本文抜粋

★ ★ ★ ★ ★

#JCEJ 活動日記

日本ジャーナリスト教育センター(Japan Center of Education for Journalists)の活動を紹介しています!

現場に飛び込み、仮説を崩せ 伝えるべき「第三の現実」 〜パネルディスカッション報告(1)〜

日本ジャーナリスト教育センター(JCEJ)は6月1日、パネルディスカッション「『フクシマ』という虚像を壊す 〜被災地のいまを伝える新たな取材手法〜」(法政大学社会学部共催)を開催しました。5月上旬に行われた「ジャーナリストキャンプ福島2013」の成果報告を兼ね、取材者としてどう被災地と向き合うべきかについて考えるとともに、新たな取材方法として注目されつつある「データジャーナリズム」にも焦点を当てました。豪華ゲストを迎えたディスカッションの様子を、2回に分けてお伝えします。

  • 「ジャーナリストキャンプ福島2013」についての概要はこちら

実力派デスクと腕を磨く3日間 「ジャーナリストキャンプ福島」を開催


第一部のテーマは「固定化される言葉に挑む取材とは」。ジャーナリストキャンプでデスクを務め、ブログ「余震の中で新聞を作る」で被災地の今を発信し続ける河北新報編集委員・寺島英弥氏と、話題を呼んだ著書「フクシマ論」をはじめ、社会学者・ジャーナリストとして、社会の常識に本質的な問いを投げ掛ける福島大学特任研究員・開沼博氏をパネリストに迎え、コーディネーターには法政大学社会学部の水島宏明教授を迎えました。

■いわきの街を歩いて分かった、東京では見えない事実

冒頭ではまず、ジャーナリストキャンプ中、デスクが参加者らとどう関わり、どんな問題意識を共有したのかについて振り返りました。

開沼さんは、本質を見抜いた問い掛けのない、先入観にとらわれた被災地報道が多いのではないか、と指摘。キャンプ参加者には「実際には何が起こっているのか、という問いを明らかにするように伝えた」と話しました。
開沼さんが担当した新志有裕さんの記事(仮設住宅が「見える化」する 暇すぎる独居オヤジの悲哀)では、インターネットなどで流れる「被災者はパチンコに入り浸っている」という噂の検証を出発点に、それだけでは語れない仮設住宅での高齢男性の暮らしぶりを明らかにするとともに、その実情が被災地だけの特殊な問題ではないことも浮かび上がらせました。

★ ★ ★ ★ ★

データ一覧
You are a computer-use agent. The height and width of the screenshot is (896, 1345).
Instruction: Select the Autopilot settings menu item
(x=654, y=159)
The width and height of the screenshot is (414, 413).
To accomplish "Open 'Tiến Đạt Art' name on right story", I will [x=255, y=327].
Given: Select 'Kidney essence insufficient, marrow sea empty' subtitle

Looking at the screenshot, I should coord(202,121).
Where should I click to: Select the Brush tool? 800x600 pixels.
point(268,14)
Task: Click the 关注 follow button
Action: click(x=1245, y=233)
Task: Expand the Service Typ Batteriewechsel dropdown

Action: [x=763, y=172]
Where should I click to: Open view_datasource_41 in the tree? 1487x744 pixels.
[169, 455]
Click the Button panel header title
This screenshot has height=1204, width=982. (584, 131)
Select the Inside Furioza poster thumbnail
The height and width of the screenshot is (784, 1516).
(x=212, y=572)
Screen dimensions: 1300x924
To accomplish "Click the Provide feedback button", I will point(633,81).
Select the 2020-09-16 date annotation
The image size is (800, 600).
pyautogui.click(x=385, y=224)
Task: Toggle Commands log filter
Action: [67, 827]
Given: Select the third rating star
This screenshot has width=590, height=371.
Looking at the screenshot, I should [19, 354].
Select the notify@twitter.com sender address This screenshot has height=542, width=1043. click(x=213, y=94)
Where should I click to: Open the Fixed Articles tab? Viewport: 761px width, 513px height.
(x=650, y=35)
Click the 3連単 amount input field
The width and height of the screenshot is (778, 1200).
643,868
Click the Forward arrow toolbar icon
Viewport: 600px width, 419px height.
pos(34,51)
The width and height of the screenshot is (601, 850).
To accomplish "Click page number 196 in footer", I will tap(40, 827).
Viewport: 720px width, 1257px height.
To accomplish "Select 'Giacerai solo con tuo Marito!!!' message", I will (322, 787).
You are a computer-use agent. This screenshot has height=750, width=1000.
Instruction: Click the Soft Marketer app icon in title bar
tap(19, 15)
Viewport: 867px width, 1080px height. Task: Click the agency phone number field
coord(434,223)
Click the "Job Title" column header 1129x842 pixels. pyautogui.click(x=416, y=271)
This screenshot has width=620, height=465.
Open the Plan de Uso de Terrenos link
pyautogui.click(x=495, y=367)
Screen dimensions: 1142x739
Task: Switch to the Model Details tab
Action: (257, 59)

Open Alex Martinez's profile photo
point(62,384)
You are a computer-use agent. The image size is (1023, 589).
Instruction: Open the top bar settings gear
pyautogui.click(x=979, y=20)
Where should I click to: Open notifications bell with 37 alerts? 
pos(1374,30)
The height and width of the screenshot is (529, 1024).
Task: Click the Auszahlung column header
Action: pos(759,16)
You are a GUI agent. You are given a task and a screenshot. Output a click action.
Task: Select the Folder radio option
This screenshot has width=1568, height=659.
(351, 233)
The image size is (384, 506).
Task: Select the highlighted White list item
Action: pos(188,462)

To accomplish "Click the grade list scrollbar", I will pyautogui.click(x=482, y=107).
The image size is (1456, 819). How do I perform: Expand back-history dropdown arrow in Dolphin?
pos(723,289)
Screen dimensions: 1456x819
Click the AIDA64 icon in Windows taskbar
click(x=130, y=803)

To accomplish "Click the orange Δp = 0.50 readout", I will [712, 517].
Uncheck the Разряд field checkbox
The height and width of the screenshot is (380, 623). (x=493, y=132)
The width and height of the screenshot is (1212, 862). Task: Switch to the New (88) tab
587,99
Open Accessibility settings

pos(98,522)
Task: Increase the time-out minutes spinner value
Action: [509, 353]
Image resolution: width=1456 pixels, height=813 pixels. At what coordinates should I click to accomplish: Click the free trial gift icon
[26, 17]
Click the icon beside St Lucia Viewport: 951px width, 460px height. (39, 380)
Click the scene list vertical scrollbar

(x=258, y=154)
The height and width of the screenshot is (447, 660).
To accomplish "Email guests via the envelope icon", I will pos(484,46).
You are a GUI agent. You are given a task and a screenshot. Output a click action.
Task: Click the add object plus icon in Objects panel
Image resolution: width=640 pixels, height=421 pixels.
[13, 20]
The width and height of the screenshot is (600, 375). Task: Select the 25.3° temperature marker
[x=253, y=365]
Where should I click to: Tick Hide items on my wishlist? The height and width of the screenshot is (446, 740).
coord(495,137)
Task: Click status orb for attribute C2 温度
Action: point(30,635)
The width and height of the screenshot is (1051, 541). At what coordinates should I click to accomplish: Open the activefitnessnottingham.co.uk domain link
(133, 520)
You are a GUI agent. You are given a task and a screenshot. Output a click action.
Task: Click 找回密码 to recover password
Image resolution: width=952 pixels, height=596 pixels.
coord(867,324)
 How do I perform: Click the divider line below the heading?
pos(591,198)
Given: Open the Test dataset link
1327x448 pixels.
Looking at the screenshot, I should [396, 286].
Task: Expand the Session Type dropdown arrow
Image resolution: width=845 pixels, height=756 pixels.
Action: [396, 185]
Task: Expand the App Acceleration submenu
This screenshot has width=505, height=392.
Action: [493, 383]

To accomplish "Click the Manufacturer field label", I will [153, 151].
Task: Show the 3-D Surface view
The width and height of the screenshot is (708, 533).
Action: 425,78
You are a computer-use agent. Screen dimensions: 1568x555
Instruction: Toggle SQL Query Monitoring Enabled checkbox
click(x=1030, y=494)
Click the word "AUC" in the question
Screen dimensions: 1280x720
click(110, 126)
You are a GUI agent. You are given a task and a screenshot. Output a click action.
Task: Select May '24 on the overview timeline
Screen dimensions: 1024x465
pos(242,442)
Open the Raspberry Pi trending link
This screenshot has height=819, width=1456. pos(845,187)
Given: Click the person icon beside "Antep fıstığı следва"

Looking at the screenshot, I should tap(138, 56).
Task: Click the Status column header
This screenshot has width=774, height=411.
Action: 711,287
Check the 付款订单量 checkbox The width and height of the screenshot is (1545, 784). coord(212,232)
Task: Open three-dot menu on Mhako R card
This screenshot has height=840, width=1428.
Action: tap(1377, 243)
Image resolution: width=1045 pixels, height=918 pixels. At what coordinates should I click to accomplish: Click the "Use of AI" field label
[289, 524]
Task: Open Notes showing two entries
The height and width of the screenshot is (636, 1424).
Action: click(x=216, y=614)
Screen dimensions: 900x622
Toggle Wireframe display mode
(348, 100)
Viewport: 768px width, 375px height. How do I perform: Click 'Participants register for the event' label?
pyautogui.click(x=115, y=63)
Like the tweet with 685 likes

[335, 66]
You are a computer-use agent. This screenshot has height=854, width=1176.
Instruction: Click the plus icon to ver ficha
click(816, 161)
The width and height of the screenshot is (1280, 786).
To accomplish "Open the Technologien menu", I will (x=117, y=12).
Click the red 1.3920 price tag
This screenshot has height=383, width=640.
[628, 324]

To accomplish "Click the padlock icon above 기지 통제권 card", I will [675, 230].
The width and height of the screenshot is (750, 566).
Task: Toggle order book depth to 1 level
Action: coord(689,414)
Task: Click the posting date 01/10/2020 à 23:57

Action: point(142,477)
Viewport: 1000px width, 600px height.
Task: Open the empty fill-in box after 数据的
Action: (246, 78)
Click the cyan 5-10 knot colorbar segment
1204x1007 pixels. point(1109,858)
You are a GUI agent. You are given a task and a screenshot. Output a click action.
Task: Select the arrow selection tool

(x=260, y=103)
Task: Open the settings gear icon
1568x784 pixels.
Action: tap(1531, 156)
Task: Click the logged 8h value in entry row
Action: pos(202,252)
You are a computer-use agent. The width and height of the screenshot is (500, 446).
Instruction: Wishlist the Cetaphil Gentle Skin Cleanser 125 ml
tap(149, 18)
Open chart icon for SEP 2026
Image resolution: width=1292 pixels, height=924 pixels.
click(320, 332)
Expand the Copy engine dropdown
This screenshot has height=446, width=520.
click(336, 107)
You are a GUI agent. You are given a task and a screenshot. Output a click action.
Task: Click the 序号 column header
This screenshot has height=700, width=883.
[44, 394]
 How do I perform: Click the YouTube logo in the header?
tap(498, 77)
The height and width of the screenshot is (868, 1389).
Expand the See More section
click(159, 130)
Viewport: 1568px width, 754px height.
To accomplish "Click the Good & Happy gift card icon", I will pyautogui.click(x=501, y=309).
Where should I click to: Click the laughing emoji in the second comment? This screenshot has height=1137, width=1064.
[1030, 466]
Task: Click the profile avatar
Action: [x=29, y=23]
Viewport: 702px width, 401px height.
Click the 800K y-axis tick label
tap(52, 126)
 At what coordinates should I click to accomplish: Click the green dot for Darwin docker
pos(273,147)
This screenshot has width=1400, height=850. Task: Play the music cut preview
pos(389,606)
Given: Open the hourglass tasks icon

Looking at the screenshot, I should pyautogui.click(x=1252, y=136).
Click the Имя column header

★ ★ ★ ★ ★

課題の目的
被災地報道をめぐるパネルディスカッション報告について、最後の文に続く部分を書いてください。 これらの記録は別の出典から取られたものです。

解答
寺島さんは、自身が被災地を歩く中で、住民からは「(実際に現場に)来て、見て、話を聞いてほしい」という声が上がっている、と指摘。そこから話題は「東京で報じられるニュースと、現場で起きている事実のギャップ」へと移ります。
水島さんも、ドキュメンタリー番組では津波被害があった地域ばかり取り上げられていたのに対し、内陸の様子はほとんど伝えられていなかったことや、原発事故後の除染作業の様子は報じられるものの、実際に現地で線量を測ってみると状況は改善されていないという事実が全国ニュースではほとんど流れない、といった例を挙げ、「東京で見ている事実と、地元では分かっているのに東京に伝わっていないことのギャップに驚いた」と話しました。

開沼さんがいわきでのジャーナリストキャンプ開催を提案したのは、そのような問題を提起する意味もあったと言います。「マスメディアで報じられる『(復興が)進んでいる』状況と、一方でメディアが信じられずに激しい言葉で語られるSNSの中で、作られた福島像を求めてしまう。しかし、両方のイメージと違うところに報じるべき『第三の現実』があるのではないか」と話しました。

■先入観を崩せ 現場に飛び込み、共に泣く
外部から来た記者がいきなり現地に入り、知らない土地で取材を進める場合、どんな心構えで臨めばいいのか?開沼さんは「一言で言うと仮説を何回崩せるかの勝負。ステレオタイプや妥協した理解を崩していく」ことが大切だ、と言います。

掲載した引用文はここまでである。